## WORK TO DO
Reproduce the material below verbatim, starting at the line containing "will (617, 156)." and stopping after the line containing "(x=1216, y=714)". Include both of those lines and nothing outside that span.

━━━━━━━━━━━━━━━━━━━━━━━━━━━━━━

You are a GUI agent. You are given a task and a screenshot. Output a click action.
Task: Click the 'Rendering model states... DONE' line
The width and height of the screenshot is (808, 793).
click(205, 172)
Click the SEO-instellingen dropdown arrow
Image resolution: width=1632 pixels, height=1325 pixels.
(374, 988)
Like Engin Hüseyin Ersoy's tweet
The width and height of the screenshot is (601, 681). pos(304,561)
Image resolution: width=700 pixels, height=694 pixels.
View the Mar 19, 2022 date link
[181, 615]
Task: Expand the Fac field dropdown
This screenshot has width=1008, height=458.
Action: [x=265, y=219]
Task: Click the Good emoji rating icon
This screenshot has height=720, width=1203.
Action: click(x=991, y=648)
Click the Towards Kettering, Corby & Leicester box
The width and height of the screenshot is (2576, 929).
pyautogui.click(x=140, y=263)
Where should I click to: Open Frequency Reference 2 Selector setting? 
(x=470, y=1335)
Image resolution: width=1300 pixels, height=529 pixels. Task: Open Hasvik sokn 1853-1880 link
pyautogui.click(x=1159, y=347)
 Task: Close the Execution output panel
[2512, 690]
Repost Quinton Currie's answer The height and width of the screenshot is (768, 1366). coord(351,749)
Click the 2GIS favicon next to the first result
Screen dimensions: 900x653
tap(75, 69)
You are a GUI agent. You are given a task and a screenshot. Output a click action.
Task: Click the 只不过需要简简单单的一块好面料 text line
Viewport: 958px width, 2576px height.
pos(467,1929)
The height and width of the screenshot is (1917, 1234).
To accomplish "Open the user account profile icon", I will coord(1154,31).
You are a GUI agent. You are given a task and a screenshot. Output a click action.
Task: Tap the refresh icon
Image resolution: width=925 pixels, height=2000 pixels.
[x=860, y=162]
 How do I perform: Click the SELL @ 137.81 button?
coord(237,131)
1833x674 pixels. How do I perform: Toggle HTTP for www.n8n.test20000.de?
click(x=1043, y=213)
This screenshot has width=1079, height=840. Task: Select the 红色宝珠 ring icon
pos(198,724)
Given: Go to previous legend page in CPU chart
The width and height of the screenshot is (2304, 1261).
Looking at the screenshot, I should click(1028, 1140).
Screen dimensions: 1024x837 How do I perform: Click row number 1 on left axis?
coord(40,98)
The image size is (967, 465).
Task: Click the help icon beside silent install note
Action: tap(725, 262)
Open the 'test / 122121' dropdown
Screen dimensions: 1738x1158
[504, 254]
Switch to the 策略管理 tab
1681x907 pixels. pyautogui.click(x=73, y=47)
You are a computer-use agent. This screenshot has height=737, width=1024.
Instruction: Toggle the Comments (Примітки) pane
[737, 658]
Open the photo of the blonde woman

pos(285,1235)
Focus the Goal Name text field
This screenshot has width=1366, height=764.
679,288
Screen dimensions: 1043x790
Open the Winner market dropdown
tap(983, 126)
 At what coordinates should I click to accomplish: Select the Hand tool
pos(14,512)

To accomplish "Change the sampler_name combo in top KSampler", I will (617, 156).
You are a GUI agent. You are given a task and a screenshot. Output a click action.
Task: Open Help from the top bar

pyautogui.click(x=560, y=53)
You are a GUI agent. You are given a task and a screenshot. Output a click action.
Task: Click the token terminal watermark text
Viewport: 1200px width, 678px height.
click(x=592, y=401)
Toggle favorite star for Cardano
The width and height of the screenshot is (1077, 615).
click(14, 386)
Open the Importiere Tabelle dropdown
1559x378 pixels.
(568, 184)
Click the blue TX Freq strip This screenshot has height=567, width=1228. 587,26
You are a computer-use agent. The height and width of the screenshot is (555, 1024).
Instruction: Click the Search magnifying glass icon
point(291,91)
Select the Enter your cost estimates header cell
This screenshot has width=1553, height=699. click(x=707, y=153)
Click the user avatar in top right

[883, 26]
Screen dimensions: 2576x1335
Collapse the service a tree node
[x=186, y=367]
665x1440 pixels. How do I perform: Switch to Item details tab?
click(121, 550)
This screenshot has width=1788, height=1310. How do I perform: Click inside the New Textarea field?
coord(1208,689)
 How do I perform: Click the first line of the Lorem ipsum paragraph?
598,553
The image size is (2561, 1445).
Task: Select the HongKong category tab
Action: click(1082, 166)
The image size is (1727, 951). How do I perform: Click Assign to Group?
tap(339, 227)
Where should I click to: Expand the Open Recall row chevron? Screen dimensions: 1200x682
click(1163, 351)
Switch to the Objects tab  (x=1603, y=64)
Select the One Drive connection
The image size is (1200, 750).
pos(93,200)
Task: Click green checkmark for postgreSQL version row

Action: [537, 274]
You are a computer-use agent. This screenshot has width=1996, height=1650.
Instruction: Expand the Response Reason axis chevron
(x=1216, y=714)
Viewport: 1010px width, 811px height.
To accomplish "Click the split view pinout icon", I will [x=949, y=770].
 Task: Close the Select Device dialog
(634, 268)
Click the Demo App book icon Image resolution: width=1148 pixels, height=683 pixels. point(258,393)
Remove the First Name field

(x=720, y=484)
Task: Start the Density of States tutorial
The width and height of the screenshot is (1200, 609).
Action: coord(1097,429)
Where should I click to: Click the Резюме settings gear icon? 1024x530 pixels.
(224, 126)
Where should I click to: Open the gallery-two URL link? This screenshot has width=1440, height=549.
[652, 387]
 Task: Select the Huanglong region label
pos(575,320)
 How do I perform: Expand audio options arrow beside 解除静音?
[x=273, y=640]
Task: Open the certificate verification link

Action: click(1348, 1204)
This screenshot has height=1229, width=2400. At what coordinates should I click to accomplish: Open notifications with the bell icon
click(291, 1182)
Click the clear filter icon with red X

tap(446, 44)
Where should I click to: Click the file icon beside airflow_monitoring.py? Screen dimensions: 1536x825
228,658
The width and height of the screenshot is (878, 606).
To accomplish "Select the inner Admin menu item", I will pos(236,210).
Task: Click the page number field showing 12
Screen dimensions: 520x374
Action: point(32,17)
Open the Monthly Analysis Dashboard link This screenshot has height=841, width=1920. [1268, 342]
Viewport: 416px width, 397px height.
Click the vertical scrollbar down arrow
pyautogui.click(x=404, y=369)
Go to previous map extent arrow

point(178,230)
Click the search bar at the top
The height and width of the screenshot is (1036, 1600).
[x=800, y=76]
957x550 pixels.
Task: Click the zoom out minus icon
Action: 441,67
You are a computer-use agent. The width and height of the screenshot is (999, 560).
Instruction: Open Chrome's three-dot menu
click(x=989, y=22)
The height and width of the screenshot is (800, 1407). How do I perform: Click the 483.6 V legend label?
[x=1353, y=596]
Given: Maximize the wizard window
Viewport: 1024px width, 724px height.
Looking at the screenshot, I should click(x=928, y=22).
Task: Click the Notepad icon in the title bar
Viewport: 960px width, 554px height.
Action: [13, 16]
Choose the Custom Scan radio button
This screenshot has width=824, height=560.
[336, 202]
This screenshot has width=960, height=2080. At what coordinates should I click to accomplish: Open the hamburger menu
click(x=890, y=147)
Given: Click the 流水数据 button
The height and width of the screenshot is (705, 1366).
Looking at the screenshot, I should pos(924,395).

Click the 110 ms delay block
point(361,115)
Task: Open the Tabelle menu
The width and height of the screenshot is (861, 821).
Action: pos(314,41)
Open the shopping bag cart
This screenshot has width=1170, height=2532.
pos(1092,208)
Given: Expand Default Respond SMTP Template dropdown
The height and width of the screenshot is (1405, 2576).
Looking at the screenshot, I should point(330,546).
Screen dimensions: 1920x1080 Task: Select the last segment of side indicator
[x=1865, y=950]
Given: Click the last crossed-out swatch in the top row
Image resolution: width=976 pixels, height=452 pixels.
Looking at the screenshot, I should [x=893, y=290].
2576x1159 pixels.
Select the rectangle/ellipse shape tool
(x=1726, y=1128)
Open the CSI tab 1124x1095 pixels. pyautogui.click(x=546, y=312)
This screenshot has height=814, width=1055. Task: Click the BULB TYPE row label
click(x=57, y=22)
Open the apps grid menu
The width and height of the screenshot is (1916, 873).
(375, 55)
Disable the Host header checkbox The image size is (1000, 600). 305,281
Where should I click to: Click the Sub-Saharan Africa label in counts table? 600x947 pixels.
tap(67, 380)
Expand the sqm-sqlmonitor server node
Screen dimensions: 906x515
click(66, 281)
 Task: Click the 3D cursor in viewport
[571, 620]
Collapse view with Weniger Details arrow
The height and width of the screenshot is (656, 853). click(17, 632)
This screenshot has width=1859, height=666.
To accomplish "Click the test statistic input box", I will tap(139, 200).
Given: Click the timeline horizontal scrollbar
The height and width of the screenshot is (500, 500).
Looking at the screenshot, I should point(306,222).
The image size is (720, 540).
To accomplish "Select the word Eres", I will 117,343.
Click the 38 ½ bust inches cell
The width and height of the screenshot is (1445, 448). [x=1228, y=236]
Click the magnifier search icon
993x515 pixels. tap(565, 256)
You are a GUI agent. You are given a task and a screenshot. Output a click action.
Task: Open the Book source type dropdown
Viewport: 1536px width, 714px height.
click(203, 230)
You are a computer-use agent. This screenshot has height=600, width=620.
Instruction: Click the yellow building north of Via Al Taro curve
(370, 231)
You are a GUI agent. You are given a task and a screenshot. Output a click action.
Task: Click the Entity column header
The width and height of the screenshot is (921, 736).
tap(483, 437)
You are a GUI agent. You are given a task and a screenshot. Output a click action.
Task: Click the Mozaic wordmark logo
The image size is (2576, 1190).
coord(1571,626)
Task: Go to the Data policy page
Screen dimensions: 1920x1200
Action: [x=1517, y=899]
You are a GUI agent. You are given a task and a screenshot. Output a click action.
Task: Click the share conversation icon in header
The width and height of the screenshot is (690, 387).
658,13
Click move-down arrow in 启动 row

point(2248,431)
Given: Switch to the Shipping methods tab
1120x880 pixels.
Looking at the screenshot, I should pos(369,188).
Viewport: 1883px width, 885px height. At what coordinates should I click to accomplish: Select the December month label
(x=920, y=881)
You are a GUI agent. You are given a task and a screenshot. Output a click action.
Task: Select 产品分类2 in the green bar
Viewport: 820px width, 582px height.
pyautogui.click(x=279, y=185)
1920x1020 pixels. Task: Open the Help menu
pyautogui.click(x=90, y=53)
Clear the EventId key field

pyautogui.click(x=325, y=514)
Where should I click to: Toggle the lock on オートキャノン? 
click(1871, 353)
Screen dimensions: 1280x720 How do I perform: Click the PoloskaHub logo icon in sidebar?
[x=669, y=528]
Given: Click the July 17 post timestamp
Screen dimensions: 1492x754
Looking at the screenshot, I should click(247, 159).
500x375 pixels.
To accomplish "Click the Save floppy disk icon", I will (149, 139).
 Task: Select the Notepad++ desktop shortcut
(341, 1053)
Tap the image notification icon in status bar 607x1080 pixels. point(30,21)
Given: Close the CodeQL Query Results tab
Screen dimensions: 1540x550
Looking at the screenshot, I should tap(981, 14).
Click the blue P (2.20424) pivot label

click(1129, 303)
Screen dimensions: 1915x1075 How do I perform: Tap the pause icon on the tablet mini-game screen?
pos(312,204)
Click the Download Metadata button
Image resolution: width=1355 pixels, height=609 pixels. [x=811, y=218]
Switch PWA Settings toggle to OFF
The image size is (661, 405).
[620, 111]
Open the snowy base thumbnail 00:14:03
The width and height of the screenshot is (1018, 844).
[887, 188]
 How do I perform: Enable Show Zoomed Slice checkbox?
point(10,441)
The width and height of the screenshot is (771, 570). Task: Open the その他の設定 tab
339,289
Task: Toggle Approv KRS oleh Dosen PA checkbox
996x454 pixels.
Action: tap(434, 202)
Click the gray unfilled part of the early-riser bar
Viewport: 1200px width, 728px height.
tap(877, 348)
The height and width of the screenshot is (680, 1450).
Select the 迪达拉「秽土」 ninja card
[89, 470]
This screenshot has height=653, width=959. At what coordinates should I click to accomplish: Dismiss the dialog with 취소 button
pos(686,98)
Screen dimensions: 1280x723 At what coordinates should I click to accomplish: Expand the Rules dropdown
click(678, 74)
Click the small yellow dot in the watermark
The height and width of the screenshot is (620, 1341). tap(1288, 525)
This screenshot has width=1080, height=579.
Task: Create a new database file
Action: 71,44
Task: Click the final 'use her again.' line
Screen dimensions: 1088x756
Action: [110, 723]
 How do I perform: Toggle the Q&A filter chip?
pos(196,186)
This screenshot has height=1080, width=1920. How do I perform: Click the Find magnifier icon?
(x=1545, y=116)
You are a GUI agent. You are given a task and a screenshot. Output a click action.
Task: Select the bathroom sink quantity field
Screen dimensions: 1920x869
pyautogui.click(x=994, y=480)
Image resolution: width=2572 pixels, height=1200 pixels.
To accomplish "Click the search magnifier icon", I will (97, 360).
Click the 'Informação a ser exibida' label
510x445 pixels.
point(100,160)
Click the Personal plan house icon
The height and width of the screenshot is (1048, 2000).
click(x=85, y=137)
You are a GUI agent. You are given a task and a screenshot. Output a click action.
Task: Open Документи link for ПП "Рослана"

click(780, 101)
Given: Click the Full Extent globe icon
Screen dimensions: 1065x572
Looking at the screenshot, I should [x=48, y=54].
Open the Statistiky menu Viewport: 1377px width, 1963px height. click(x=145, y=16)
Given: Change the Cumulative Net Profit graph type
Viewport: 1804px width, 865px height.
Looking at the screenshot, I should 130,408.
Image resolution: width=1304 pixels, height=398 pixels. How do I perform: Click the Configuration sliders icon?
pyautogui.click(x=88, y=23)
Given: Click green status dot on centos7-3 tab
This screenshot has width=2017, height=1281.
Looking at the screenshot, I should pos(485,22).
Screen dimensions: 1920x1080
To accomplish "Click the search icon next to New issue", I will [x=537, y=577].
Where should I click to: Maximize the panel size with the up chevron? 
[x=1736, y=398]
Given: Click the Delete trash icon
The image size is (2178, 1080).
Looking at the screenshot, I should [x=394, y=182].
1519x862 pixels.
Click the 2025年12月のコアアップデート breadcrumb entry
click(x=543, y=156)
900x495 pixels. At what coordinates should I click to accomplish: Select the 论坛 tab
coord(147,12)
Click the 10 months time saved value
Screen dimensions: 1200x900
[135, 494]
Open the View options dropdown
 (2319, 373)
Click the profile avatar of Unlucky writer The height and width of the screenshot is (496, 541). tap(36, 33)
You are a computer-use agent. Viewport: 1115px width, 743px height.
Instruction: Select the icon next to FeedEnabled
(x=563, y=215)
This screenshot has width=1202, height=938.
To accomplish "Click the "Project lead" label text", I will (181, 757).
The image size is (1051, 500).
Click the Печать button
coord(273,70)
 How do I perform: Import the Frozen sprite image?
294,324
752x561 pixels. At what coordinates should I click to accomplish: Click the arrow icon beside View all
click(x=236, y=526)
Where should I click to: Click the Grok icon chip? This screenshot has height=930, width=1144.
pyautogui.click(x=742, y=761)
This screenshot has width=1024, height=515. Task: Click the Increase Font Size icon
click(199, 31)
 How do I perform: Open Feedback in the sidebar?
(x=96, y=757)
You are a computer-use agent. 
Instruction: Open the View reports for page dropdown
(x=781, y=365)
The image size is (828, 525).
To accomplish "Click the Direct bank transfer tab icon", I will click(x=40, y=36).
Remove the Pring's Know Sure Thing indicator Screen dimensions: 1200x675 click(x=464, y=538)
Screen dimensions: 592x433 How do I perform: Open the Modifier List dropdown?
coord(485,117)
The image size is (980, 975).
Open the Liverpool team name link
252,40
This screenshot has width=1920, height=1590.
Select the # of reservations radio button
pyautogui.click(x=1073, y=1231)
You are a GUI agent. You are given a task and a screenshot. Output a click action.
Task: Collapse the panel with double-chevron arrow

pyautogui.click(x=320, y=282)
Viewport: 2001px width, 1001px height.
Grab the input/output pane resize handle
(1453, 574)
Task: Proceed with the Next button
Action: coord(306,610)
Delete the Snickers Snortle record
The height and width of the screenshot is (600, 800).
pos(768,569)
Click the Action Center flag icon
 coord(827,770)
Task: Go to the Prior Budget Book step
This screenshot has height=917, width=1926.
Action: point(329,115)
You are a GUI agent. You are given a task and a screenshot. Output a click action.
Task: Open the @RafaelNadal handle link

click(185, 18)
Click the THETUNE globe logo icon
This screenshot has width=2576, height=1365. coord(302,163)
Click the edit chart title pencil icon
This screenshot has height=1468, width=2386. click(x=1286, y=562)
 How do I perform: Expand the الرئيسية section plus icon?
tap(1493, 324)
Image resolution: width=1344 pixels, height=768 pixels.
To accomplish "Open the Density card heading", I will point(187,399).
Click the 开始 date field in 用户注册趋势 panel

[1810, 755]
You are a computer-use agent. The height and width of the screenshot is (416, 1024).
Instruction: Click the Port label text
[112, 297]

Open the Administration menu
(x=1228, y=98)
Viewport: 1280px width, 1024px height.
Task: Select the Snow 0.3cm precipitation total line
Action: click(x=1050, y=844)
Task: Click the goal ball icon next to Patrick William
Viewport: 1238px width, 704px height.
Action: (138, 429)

━━━━━━━━━━━━━━━━━━━━━━━━━━━━━━

## WRITTEN REPLY
To accomplish "Change the sampler_name combo in top KSampler", I will (617, 156).
You are a GUI agent. You are given a task and a screenshot. Output a click action.
Task: Open Help from the top bar

pyautogui.click(x=560, y=53)
You are a GUI agent. You are given a task and a screenshot. Output a click action.
Task: Click the token terminal watermark text
Viewport: 1200px width, 678px height.
click(x=592, y=401)
Toggle favorite star for Cardano
The width and height of the screenshot is (1077, 615).
click(14, 386)
Open the Importiere Tabelle dropdown
1559x378 pixels.
(568, 184)
Click the blue TX Freq strip This screenshot has height=567, width=1228. 587,26
You are a computer-use agent. The height and width of the screenshot is (555, 1024).
Instruction: Click the Search magnifying glass icon
point(291,91)
Select the Enter your cost estimates header cell
This screenshot has width=1553, height=699. click(x=707, y=153)
Click the user avatar in top right

[883, 26]
Screen dimensions: 2576x1335
Collapse the service a tree node
[x=186, y=367]
665x1440 pixels. How do I perform: Switch to Item details tab?
click(121, 550)
This screenshot has width=1788, height=1310. How do I perform: Click inside the New Textarea field?
coord(1208,689)
 How do I perform: Click the first line of the Lorem ipsum paragraph?
598,553
The image size is (2561, 1445).
Task: Select the HongKong category tab
Action: click(1082, 166)
The image size is (1727, 951). How do I perform: Click Assign to Group?
tap(339, 227)
Where should I click to: Expand the Open Recall row chevron? Screen dimensions: 1200x682
click(1163, 351)
Switch to the Objects tab  (x=1603, y=64)
Select the One Drive connection
The image size is (1200, 750).
pos(93,200)
Task: Click green checkmark for postgreSQL version row

Action: [537, 274]
You are a computer-use agent. This screenshot has width=1996, height=1650.
Instruction: Expand the Response Reason axis chevron
(x=1216, y=714)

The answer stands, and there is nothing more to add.